1. Download the installation script:

   curl -k https://<NGINX-INSTANCE-MANAGER-FQDN>/install/nginx-agent > install.sh
   

2. Open the install.sh file for editing.

3. Make the following changes:

   On lines 256-258, change the following:

   codename=$(cat /etc/*-release | grep '^DISTRIB_CODENAME' | 
   sed 's/^[^=]*=\([^=]*\)/\1/' | 
   tr '[:upper:]' '[:lower:]')
   

   to:

   codename=focal
   

   
   

   —OR—

   Alternatively, on line 454, change the following:

   deb ${PACKAGES_URL}/deb/${os}/ ${codename} agent
   

   to:

   deb ${PACKAGES_URL}/deb/${os}/ focal agent
   

4. Save the changes.

5. Run the install.sh script.

OIDC policy cannot be applied on a shared proxy cluster

Description

If the same proxy cluster is used for both the Developer Portal and API Gateway, the OIDC Policy is not applied.

Workaround

Within an environment, use separate proxy clusters for the Developer Portal and API Gateway when applying an OIDC policy.

OpenID Connect Discovery is not implemented

Description

The implementation to automatically fetch all the metadata from IDP’s well-known endpoint is incomplete. Though the option to specify the well-known endpoint exists in the OIDC policy, it is not functional. These endpoints have to be explicitly provided.

Workaround

Provide all the relevant endpoints – such as Keys, Authorize, Token, Logoff, and Userinfo – while configuring OIDC policy.

Error codes are not configurable for the OIDC policy

Description

Adding custom error codes in the OIDC policy causes a validation error similar to the following example:

duplicate location \"/_oidc_err_85de2f20_default_411\

Workaround

Use the default error codes included in the OIDC policy.

No validation when conflicting policies are added

Description

When securing the API Proxy with policies like basic authentication or APIKey authentication, the user is not warned if a duplicate or conflicting policy is already added.
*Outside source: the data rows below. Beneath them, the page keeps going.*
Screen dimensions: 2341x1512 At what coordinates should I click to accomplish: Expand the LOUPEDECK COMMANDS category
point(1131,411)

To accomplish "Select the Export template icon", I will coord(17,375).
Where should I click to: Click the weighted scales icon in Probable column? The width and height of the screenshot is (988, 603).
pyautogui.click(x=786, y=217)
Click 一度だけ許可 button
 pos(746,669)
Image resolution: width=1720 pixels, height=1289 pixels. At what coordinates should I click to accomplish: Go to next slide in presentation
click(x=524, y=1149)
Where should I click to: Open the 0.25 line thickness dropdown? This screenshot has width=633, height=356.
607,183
Conflicting policies are not validated.

Workaround

Secure the API proxy with only one policy.

Multiple hostnames on a single proxy cluster are not supported

Description

The environment API allows an array of hostnames; however, this capability is not fully implemented.

Workaround

Use a single hostname per proxy cluster.

CORS policy doesn’t support proxying preflight requests to the backend when combined with an authentication policy

Description

On an API Proxy with an authentication policy, applying a CORS policy with preflightContinue=true is not supported.

Workaround

Apply CORS policy and set preflightContinue=false.